— Begin ENTRIES PROVIDED —

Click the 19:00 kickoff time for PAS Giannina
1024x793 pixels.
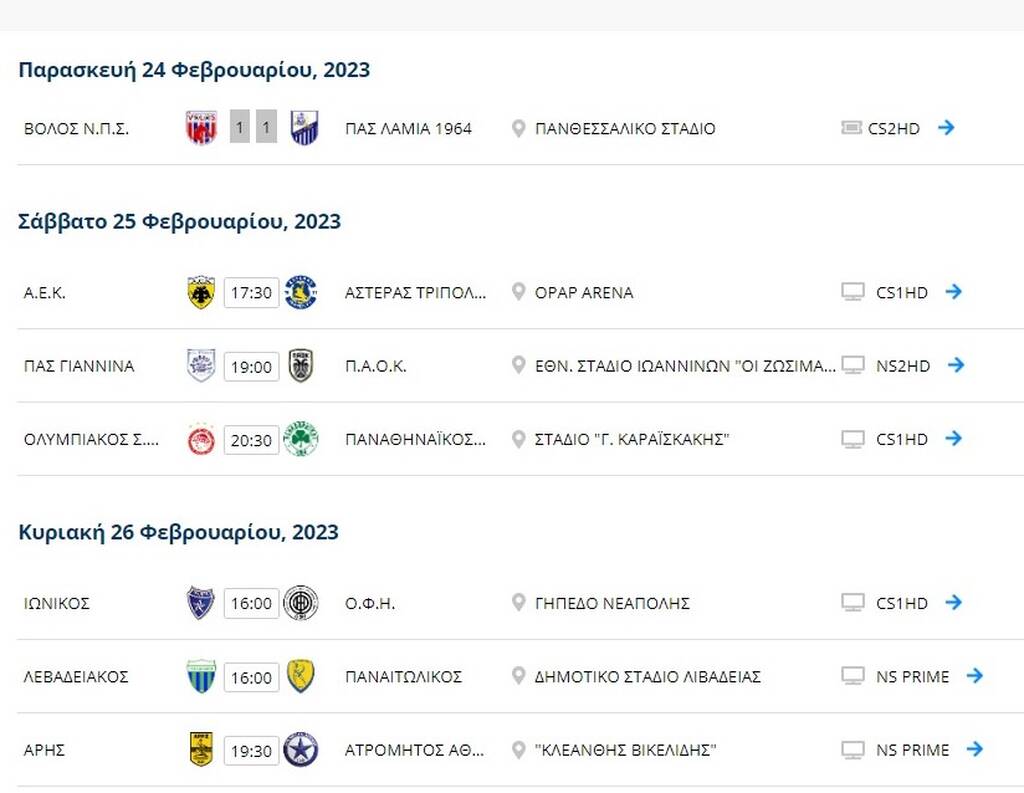(251, 367)
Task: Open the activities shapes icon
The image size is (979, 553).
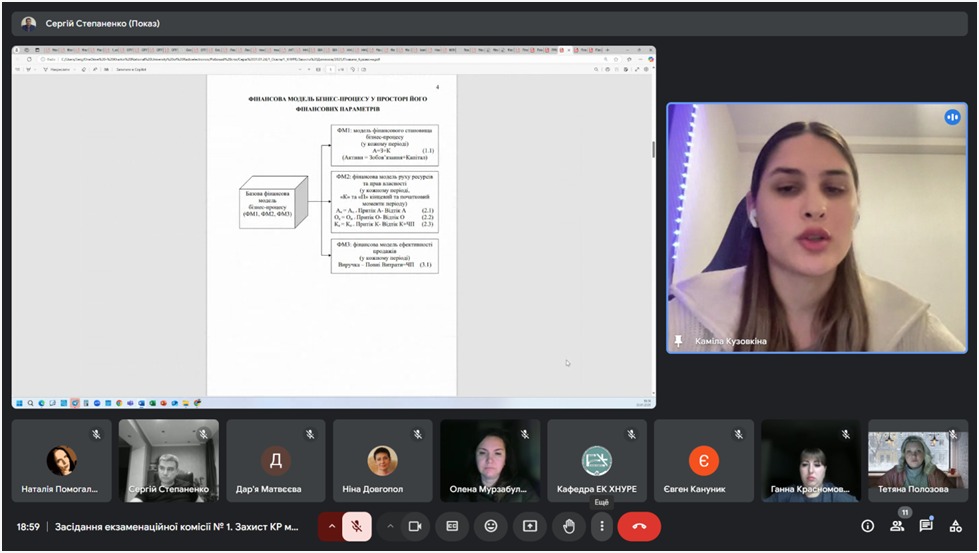Action: coord(956,526)
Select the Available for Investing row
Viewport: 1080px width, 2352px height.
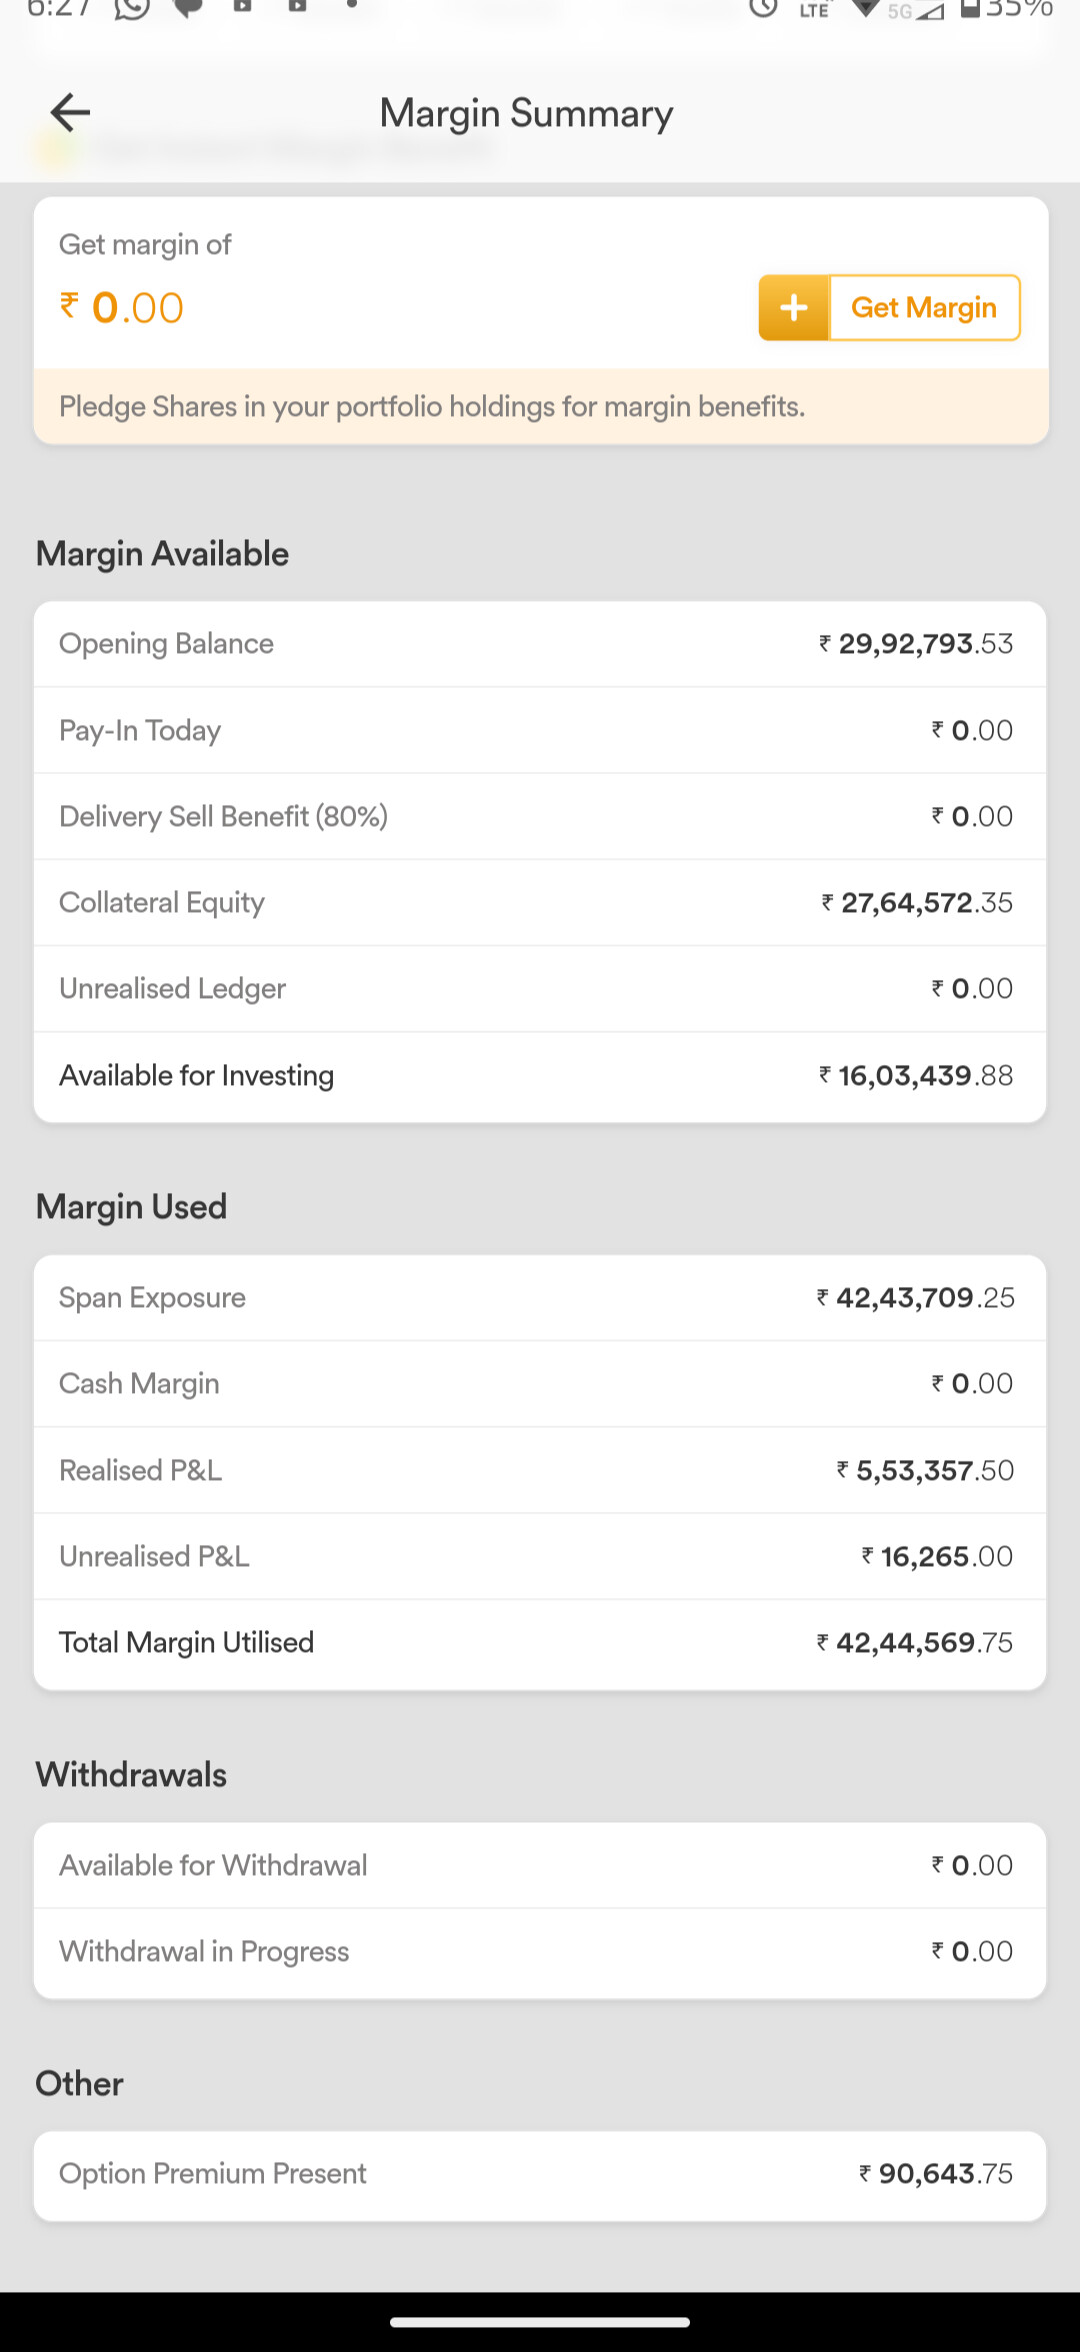click(540, 1076)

— End ENTRIES PROVIDED —

## TASK TO COMPLETE
Transcribe each line of the entries above word for word, and leave the pictures out of your answer.

## RESPONSE TO THE TASK
Click the 19:00 kickoff time for PAS Giannina
1024x793 pixels.
(251, 367)
Task: Open the activities shapes icon
The image size is (979, 553).
Action: coord(956,526)
Select the Available for Investing row
Viewport: 1080px width, 2352px height.
click(540, 1076)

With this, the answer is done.